Boosting entrepreneurship and improving technology key to development

To develop the Algiers Smart City project and continue to attract international investment, Algeria has been looking to provide opportunities to develop tech-based entrepreneurial potential and update the country’s ICT infrastructure.

In April Smart City officials launched two key developments in the initiative: the Experimental Laboratory and the Technology Innovation Hub.

The laboratory provides both local and international companies with an environment to test smart city solutions across a wide range of fields such as telecoms, health and financial technology, while the innovation hub consists of a physical space for tech stakeholders to interact and develop partnerships, which could help local firms through mentoring, while also allowing international players to gain a better understanding of local conditions before potentially entering the market.

Officials from the Ministry of Higher Education and Scientific Research told local media that Algiers will host seven incubators in the near future to work with and develop digital entrepreneurs.

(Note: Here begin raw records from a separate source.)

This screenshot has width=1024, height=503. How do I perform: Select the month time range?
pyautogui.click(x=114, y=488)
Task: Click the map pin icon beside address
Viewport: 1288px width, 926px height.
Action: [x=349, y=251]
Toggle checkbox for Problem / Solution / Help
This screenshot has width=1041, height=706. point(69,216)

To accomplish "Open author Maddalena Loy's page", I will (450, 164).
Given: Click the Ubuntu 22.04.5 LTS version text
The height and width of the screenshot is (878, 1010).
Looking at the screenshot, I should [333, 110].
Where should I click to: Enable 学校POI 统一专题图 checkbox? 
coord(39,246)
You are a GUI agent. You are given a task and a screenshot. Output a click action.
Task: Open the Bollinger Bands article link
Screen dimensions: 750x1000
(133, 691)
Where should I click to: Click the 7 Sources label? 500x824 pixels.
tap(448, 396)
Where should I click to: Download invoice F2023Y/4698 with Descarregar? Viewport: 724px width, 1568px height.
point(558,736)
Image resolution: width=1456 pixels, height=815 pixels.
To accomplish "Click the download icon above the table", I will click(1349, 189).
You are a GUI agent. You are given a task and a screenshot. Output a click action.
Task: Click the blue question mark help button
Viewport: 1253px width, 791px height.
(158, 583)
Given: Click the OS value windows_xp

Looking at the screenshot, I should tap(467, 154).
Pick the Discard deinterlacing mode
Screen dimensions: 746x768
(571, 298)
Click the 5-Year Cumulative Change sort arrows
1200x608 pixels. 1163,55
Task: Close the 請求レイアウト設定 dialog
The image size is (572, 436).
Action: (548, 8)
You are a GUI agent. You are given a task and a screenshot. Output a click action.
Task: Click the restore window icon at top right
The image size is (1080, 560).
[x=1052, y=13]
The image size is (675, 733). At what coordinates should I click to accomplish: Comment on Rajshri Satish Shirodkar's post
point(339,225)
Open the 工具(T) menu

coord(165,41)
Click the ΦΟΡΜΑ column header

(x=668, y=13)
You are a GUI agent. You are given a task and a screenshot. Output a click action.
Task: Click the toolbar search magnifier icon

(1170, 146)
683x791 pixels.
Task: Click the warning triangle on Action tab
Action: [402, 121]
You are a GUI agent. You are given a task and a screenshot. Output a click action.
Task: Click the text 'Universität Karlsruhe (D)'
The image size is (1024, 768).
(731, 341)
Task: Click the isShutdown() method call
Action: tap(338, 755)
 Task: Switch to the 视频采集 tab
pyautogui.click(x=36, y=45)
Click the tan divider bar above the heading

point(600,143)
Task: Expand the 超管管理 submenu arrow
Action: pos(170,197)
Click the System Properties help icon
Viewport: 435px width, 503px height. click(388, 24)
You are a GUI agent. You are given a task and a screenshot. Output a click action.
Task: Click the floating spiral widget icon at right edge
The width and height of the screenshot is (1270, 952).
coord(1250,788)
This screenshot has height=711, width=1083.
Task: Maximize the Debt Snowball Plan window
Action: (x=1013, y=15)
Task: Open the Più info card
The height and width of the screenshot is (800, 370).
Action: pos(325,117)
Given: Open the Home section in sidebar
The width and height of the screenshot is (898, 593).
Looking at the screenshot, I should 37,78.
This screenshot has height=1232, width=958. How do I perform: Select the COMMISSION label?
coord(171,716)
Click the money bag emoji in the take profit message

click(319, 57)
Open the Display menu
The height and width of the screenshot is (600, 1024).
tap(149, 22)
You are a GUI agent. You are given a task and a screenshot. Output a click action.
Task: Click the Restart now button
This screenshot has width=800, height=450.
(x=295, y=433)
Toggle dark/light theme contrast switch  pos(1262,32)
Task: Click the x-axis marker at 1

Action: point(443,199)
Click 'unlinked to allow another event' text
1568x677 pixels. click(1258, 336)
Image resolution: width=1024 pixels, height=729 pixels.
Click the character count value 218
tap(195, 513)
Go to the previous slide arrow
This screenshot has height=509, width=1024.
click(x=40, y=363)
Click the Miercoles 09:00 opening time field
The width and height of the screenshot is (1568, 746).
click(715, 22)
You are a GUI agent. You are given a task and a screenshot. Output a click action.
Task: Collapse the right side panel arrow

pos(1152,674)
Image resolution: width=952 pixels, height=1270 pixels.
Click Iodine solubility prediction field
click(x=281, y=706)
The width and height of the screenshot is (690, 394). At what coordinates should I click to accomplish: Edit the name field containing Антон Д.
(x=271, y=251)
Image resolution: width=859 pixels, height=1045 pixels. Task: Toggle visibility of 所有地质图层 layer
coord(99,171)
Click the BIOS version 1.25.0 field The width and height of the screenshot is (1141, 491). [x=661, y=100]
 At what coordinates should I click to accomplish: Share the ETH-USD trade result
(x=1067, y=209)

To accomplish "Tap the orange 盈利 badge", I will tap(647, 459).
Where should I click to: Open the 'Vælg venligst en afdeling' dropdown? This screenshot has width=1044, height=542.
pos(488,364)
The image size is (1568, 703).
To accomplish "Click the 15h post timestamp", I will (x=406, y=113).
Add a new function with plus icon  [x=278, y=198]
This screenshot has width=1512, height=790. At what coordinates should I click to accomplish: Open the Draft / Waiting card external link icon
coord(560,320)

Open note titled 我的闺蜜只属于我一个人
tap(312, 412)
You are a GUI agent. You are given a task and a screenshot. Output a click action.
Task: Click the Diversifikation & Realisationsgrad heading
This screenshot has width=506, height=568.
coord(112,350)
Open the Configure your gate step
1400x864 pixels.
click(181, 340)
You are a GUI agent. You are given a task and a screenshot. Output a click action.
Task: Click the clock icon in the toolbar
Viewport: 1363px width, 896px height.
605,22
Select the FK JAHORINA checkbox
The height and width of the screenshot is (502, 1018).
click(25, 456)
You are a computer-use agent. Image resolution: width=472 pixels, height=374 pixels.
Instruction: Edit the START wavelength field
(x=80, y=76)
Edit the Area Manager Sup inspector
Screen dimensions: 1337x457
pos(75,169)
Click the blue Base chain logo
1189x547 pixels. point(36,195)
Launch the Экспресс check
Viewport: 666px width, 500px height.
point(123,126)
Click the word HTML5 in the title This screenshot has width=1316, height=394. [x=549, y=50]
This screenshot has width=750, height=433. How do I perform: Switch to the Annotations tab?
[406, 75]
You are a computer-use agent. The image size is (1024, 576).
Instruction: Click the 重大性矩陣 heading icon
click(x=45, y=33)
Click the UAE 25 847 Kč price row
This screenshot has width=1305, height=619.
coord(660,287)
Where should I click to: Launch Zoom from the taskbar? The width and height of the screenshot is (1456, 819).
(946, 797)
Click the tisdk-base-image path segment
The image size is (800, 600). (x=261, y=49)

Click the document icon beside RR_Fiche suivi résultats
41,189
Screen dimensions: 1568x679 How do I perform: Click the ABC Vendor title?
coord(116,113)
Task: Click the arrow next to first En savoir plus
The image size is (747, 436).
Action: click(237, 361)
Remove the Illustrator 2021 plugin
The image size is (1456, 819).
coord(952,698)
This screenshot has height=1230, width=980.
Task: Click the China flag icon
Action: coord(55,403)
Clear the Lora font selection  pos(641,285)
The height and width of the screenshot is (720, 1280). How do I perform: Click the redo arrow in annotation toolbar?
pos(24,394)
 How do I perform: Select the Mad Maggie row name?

These efforts have been supported by moves to improve the country’s base ICT infrastructure; late last year Algeria launched its first communications satellite and commenced construction of high-capacity submarine cables.

Despite these improvements, significant progress still needs to be made. The World Economic Forum’s Global Competitiveness Index 2017-18 ranked Algeria 98th out of 137 countries in the category of technological readiness.

Business environment, access to credit remain challenges to smart city plans

While the government works to improve the environment for digital entrepreneurship and innovation, there are still a number of other challenges to developing Algiers into a smart city.

One major factor relates to the general business environment, with the World Bank’s “Doing Business 2018” report ranking Algeria 166th out of 190 countries, including 145th and 170th in the metrics of starting a business and protecting minority investors, respectively.

The difficulties in administrative, operational and trade-related areas identified by the World Bank pose a significant hurdle to attracting investment and international talent to the country, and have seen some major projects and developments delayed in recent years, including the Algiers Smart City project. Originally expected to launch in April 2018, the project is now slated to see a partial opening in the first quarter of next year before completion in 2021.

Another challenge to improving technology and developing smart city solutions is access to credit. The country ranked 177th out of 190 in the getting credit metric in the doing business index, with the issue considered a long-term problem for smaller firms in particular.

Officials have increasingly sought to encourage mutually beneficial partnerships between larger companies and start-ups as a way of improving access to capital, and while the presence of angel investors and venture capital funding is becoming more common, continued development will likely rely on traditional public and private funding for some time.